Currently, specialized food systems, such as the plant-based supply chain or the meat protein supply chain, do not have a language for communicating with each other. Those designing a new, integrated and resilient food system, need a neutral, yet precise tool for conveying the activities within their own separate supply chains.

New communication tools can bridge different supply chains for the purpose of creating more resilience, adaptability, and traceability in a world of rapid change. Consumers need to know how to make their own food choices while having a complete understanding of the practices and impacts of the food they are consuming.

Why do we need a unified language when talking about food?

I regularly have conversations with people from so many different perspectives (academic, corporate, government, lobbyists, etc.) and I’ve learned that before we try to fix something, so complex, we all need to talk about it in similar ways. The biggest distance in understanding is between players of different sizes: a coffee grower in Costa Rica and a multinational like Starbucks, for example. Their fates are intertwined but there is a complete imbalance in the relationship. Both need to exist and both need to speak with a common understanding of the larger context they work within.

Language is a marketing tool and lots of ingredients have completely different naming paths. Shared definitions and visual language are opportunities for governments to reset the ground rules to communicate more effectively. Because of such large investments in capital needed for new solutions and because Asia has such large populations—and less affluent ones—they are taking the lead.

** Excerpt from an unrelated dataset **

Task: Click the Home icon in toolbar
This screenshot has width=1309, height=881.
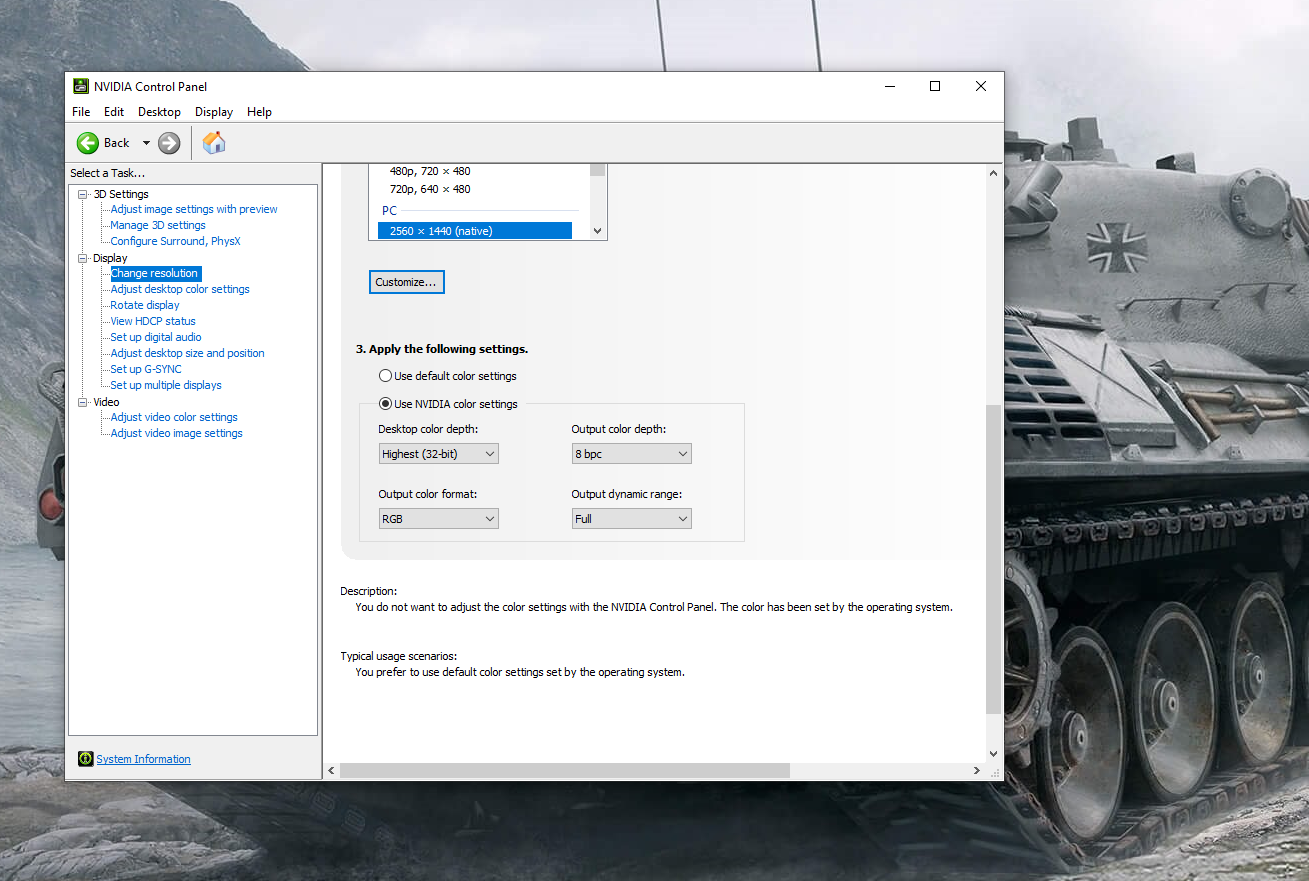Action: [214, 143]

People have forgotten where their food comes from and this isn’t just inner-city children that may have never been to a farm. Consumers need to own-up to the fact that they play a big part in what is being served and their focused actions can help create a more healthy supply chain, etc. At the same time, we’ve lost a degree of respect for farmers and those that work the land. I didn’t have much understanding of farmers, myself, until I set-up a natural snack company many years ago. The current food system has put them into a situation where they have to compete with factory farms or move increasingly into small niches. Most people aren’t willing to pay premiums for better, healthier food but they will pay much higher prices for specialty items, like fine chocolate, or when they understand the differences in origin, quality, health, flavor, etc. So, anything that helps them  to better understand the food systems, will help them make better choices as well as support better food outcomes throughout the supply chain.